■ ACTIVITY: Leave out the pictures and retype exactly the lines from the one with "This screenshot has" through the end of the records.

BEGIN RECORDED INFORMATION

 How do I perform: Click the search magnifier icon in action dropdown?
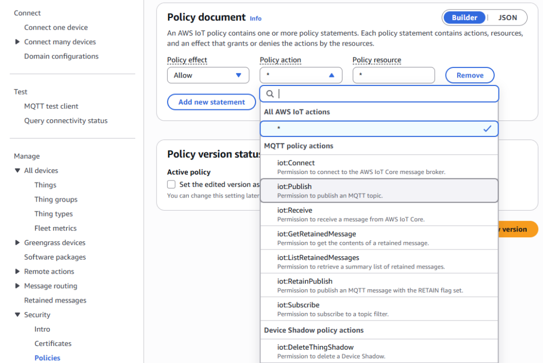point(270,93)
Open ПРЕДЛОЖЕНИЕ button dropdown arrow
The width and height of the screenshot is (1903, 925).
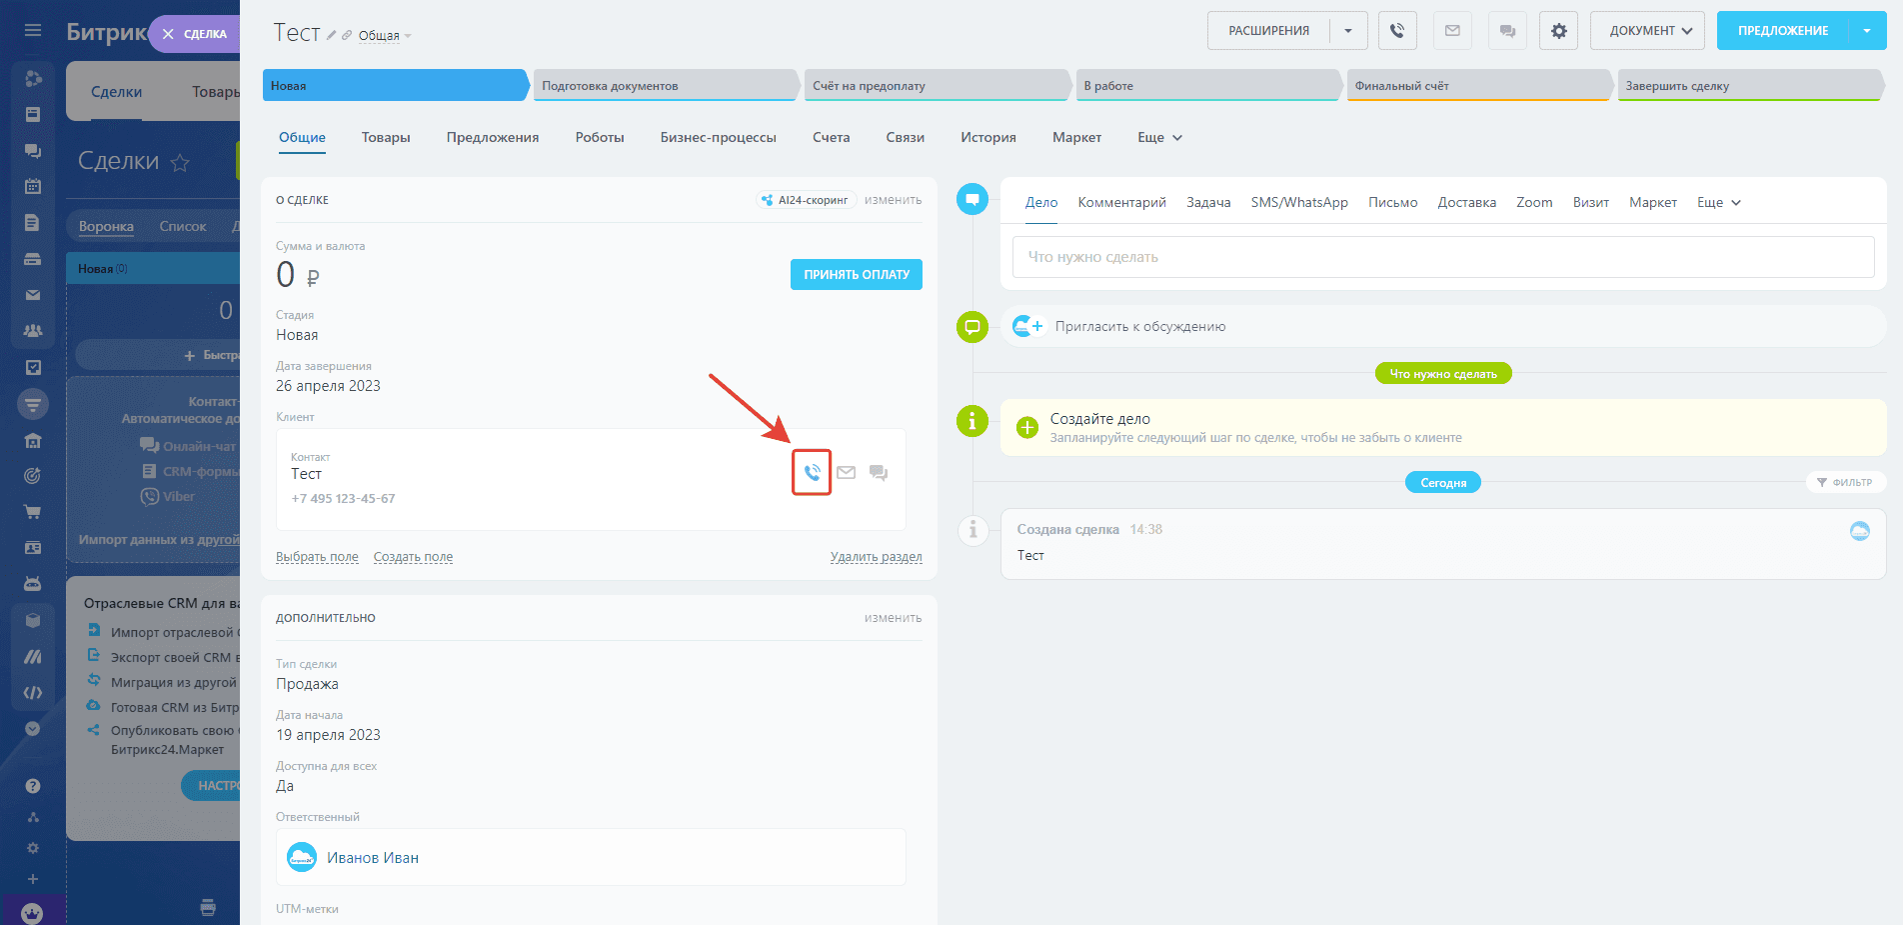click(x=1867, y=31)
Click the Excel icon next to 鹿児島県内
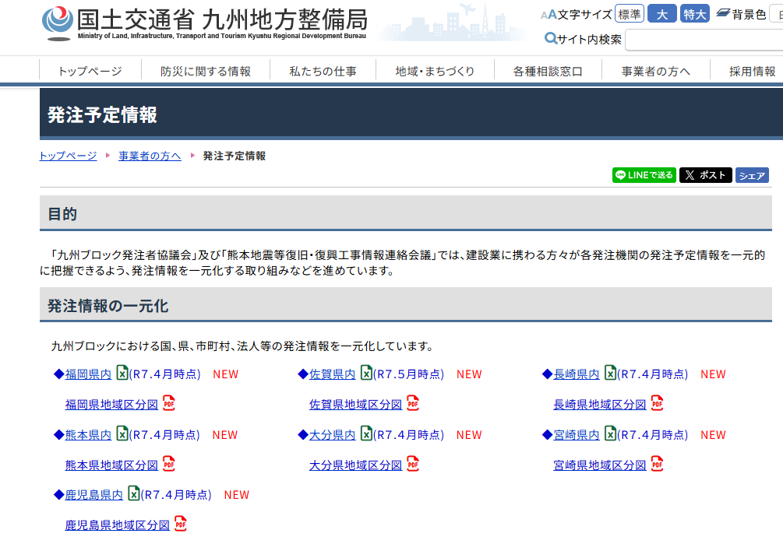 133,493
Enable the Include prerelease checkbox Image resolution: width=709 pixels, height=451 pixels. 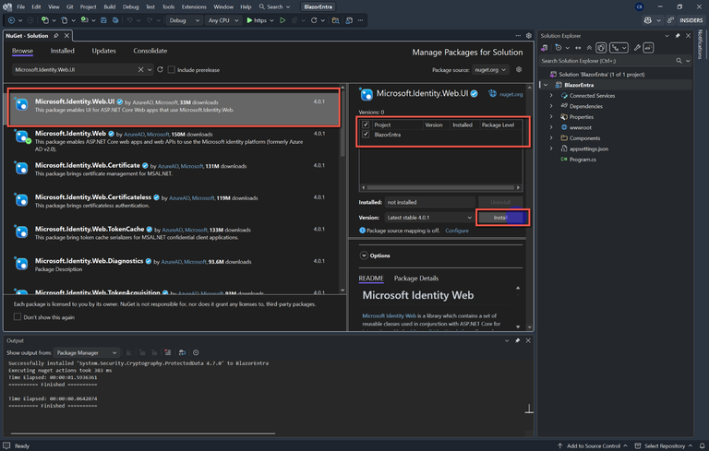pos(171,69)
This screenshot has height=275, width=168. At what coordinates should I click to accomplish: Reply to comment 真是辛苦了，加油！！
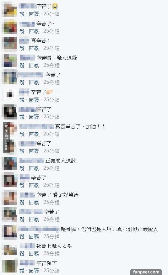[x=34, y=134]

END RECORDED INFORMATION

■ SOLUTION:
This screenshot has height=275, width=168. At what coordinates should I click to accomplish: Reply to comment 真是辛苦了，加油！！
[x=34, y=134]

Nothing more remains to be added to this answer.